Three projects that OSE worked on have won 2021 Lucy G. Moses Preservation Awards from the New York Landmarks Conservancy. That’s good news and, considering that the awards are given to the project as a whole, it’s good news for a lot of firms other than just us. Our congratulations to all, since successful completion of a project is always the result of work by multiple people at multiple firms. I want to briefly describe the three projects, as they run the full range of possible involvement.

First, is the Serbian Orthodox Cathedral of St. Sava, seen above and below. I’ve written about this project multiple times, so I’m summarize it rebuilding the exterior shell of the building after a catastrophic fire. This is only the first phase of the reconstruction work, but the others obviously depend on this scope having been completed. Our work here was a larger percentage of the total than in a normal project, but still performed in coordination with the Zivkovic Connolly Architects, G. P. J. O’Donoghue Contracting Corp., and Feinstein Iron Works.

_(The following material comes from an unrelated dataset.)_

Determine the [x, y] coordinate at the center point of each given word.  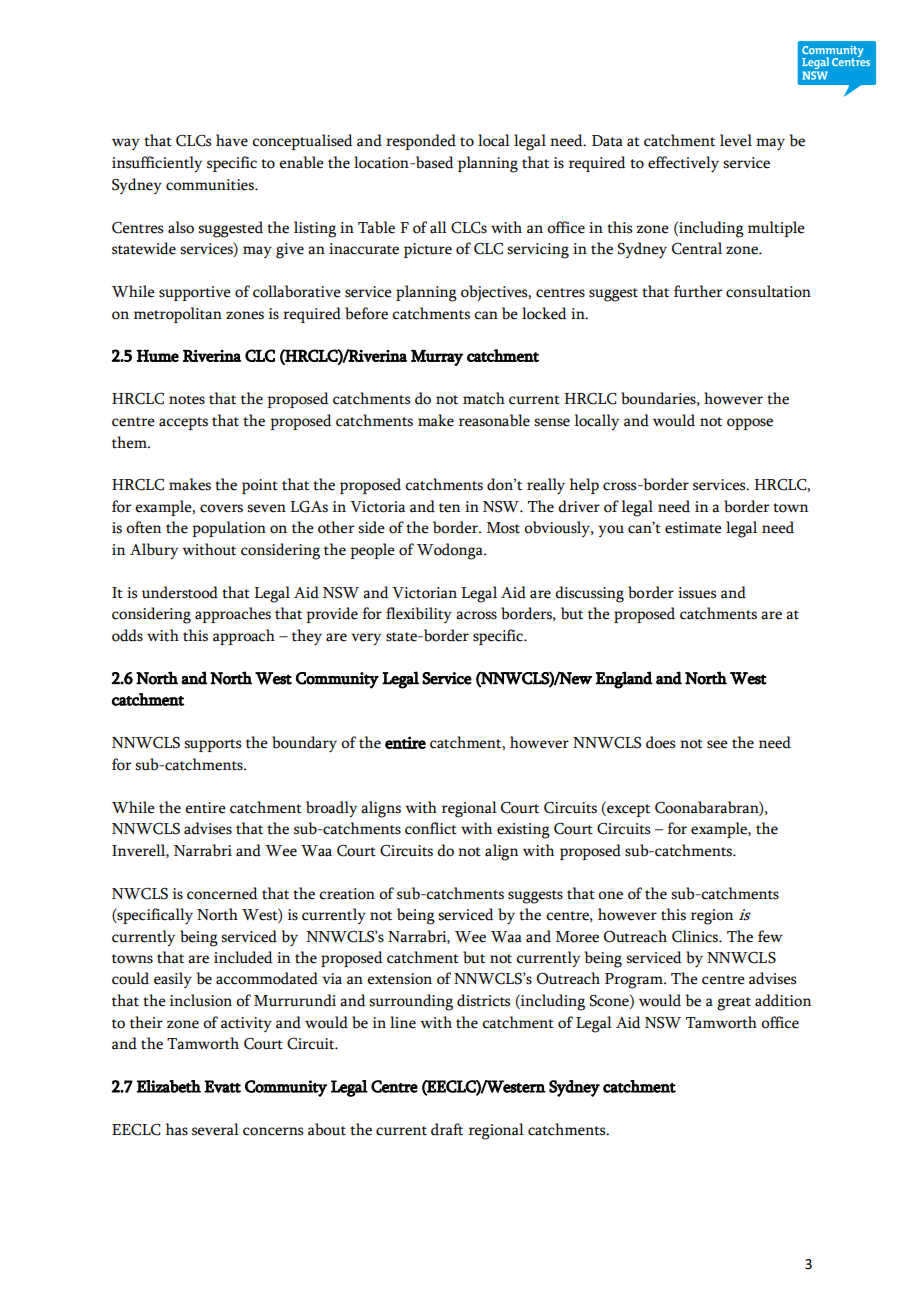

Second is the Central Presbyterian Church, where we were in our most usual role, providing structural engineering in support of an architectural restoration by Walter B. Melvin Architects and the design of a new mechanical equipment installation by Goldman Coopeland Consulting Engineers.

The third is Nine Orchard Street, where we working on a small but knotty facade masonry problem for the general contractor, O&D Builders. We were not the engineers for the overall project and may well very not be listed as one of the contributing firms on the award.

It is something of a cliché that engineers don’t get recognition, but it really is true. The first article that came up in a web search when I looked for the Steinway Tower – the most slender of the slender super-tall skyscrapers on Billionaires Row – mentions two different architecture firms involved with the building but not the structural engineer. Given that it is one of the tallest and most slender buildings in the world, you’d think the engineers might be mentioned. For the record, it’s WSP. Engineers get used to this neglect, and I think take some kind of perverse pride in working behind the scenes. When you’re in this position, the work has to be its own reward, and I will say that we try as hard to get the right solution when our work is as obscure as it can be as we do when it is central, as at St. Sava.

In any case, yay! Awards! I’ll write more about the projects when the Lucy Moses virtual ceremony rolls around in May.